What you need to do:
Please revise the items from the start through the line containing "[x=350, y=211]", changing "screenshot" to "screen capture" and leaving everything else as it is. Omit the pictures from your answer.

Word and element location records
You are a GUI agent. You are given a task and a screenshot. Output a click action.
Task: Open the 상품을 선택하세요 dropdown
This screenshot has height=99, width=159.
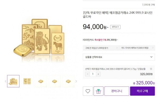click(x=119, y=57)
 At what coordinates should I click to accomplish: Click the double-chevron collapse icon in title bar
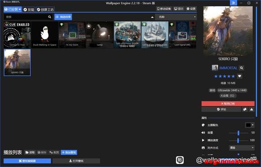[234, 3]
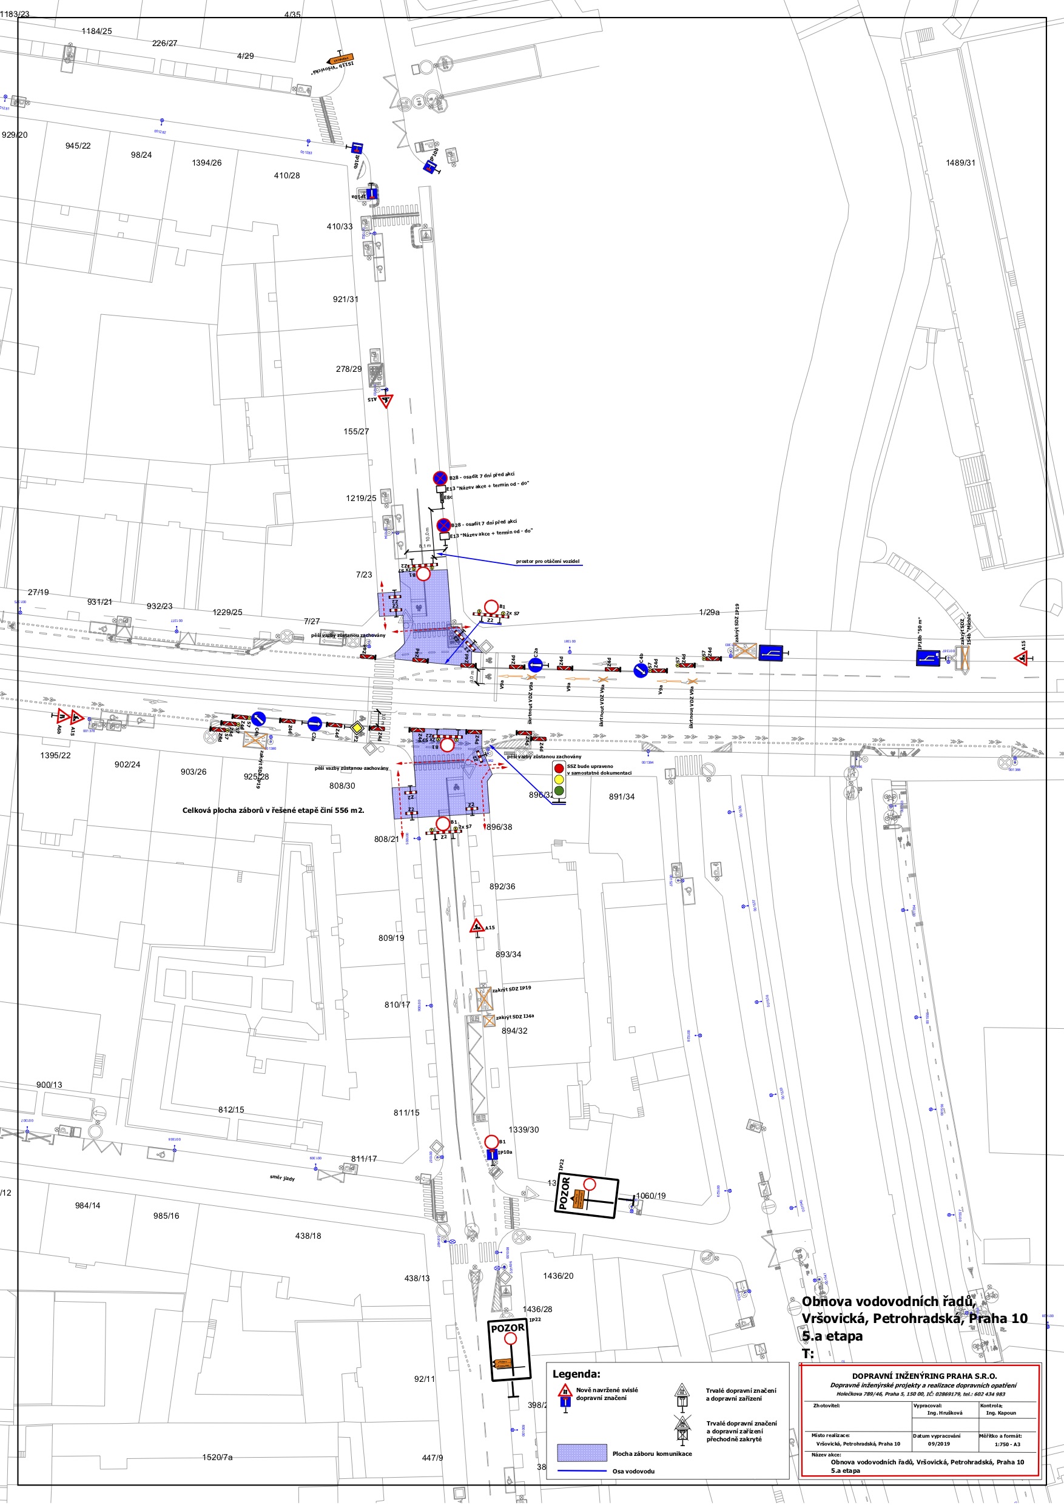Select the large "Obnova vodovodních řadů" heading
The image size is (1064, 1505).
pos(888,1302)
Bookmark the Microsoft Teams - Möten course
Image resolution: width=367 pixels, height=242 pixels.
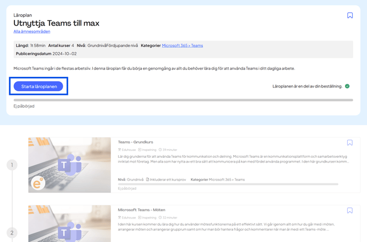[x=350, y=211]
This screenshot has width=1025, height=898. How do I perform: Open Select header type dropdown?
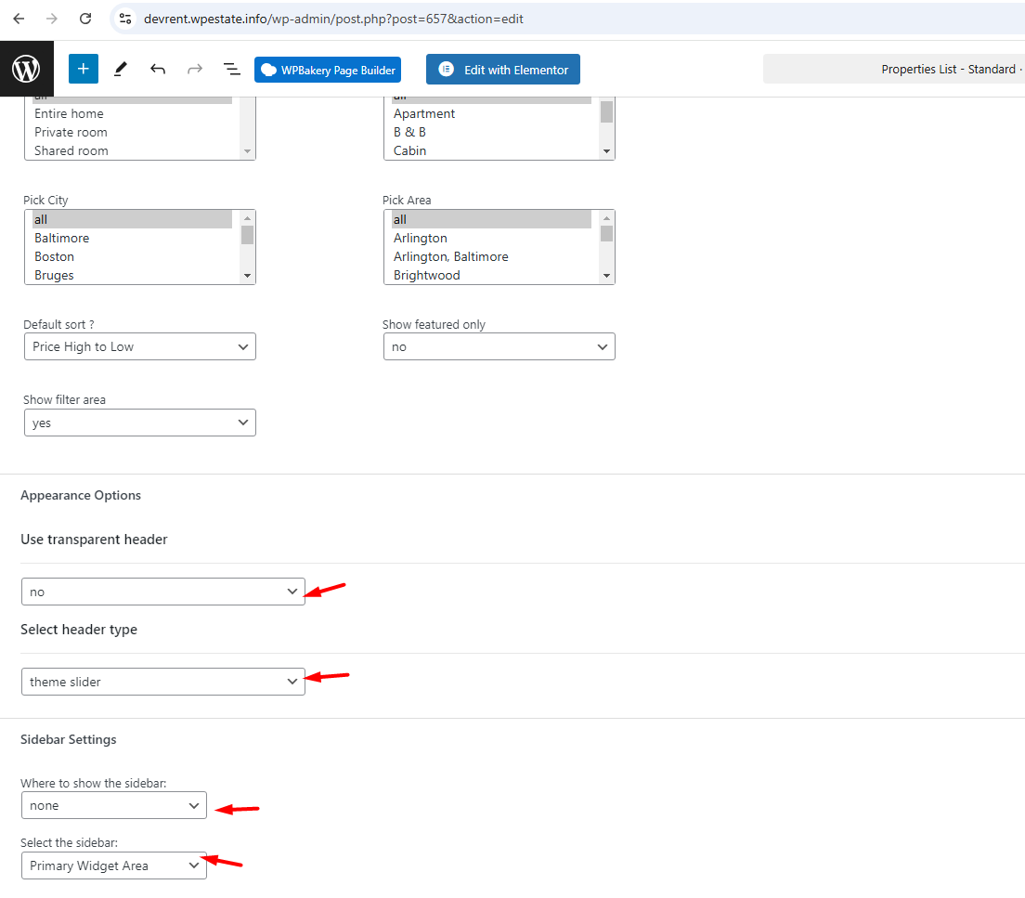(x=162, y=682)
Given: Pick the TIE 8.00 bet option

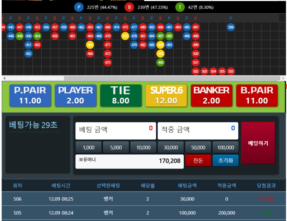Looking at the screenshot, I should click(121, 96).
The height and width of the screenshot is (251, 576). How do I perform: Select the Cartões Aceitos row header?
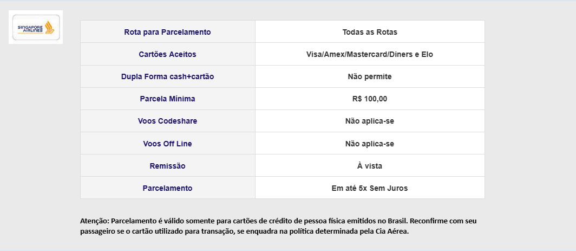pyautogui.click(x=167, y=54)
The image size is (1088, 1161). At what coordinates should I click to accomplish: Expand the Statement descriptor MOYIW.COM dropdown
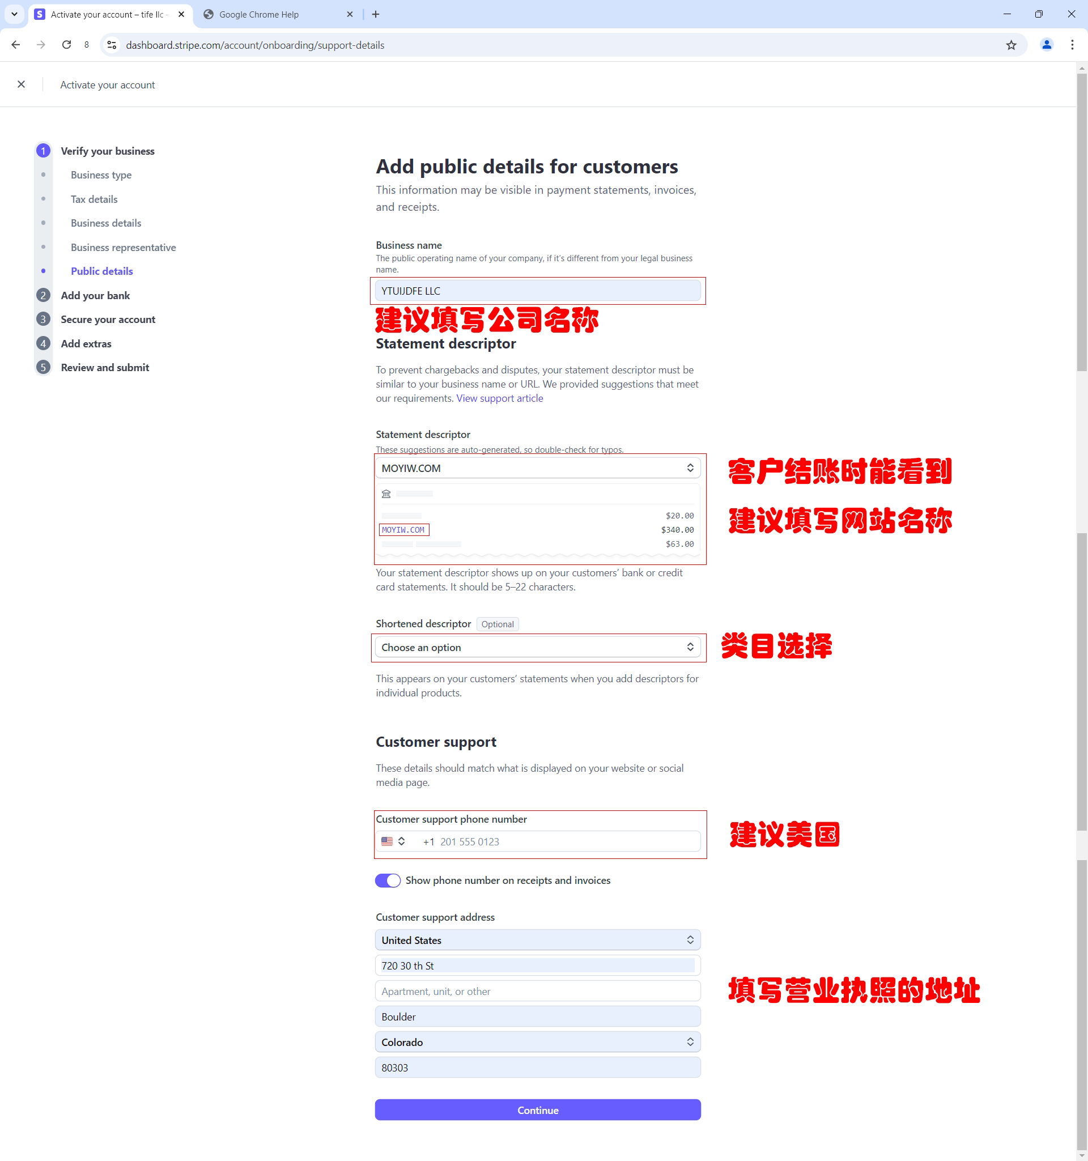[x=537, y=468]
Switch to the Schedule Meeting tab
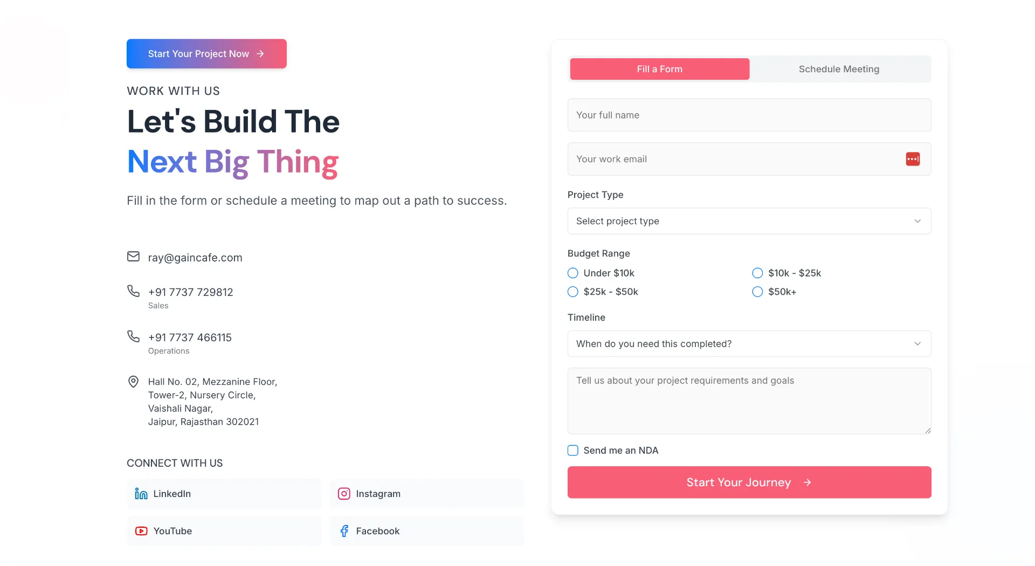Screen dimensions: 1035x566 839,69
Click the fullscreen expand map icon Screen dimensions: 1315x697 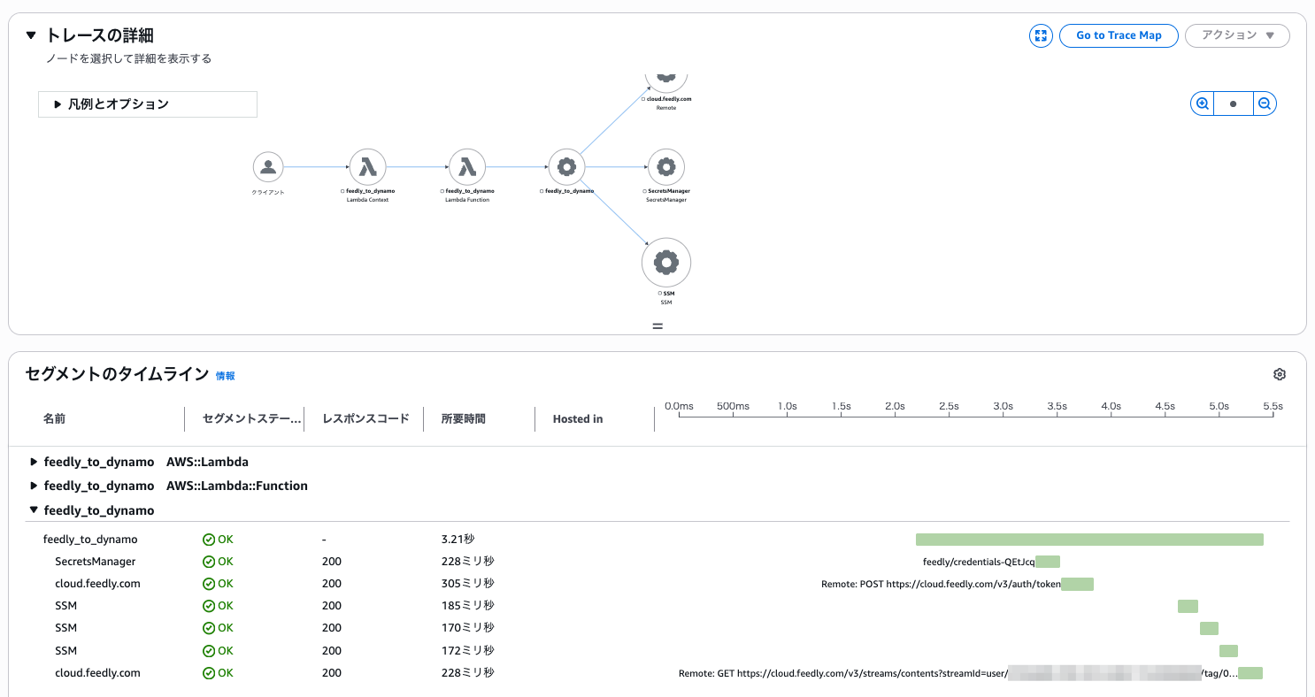click(1041, 35)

Solution to this task:
You are a GUI agent. You are given a task and a screen capture. Output a click action.
Task: Open the 상품을 선택하세요 dropdown
This screen capture has height=99, width=159.
click(x=119, y=57)
 At what coordinates should I click to accomplish: Click the double-chevron collapse icon in title bar
[234, 3]
Select the large "Obnova vodovodních řadů" heading
The image size is (1064, 1505).
pos(888,1302)
Bookmark the Microsoft Teams - Möten course
Image resolution: width=367 pixels, height=242 pixels.
[x=350, y=211]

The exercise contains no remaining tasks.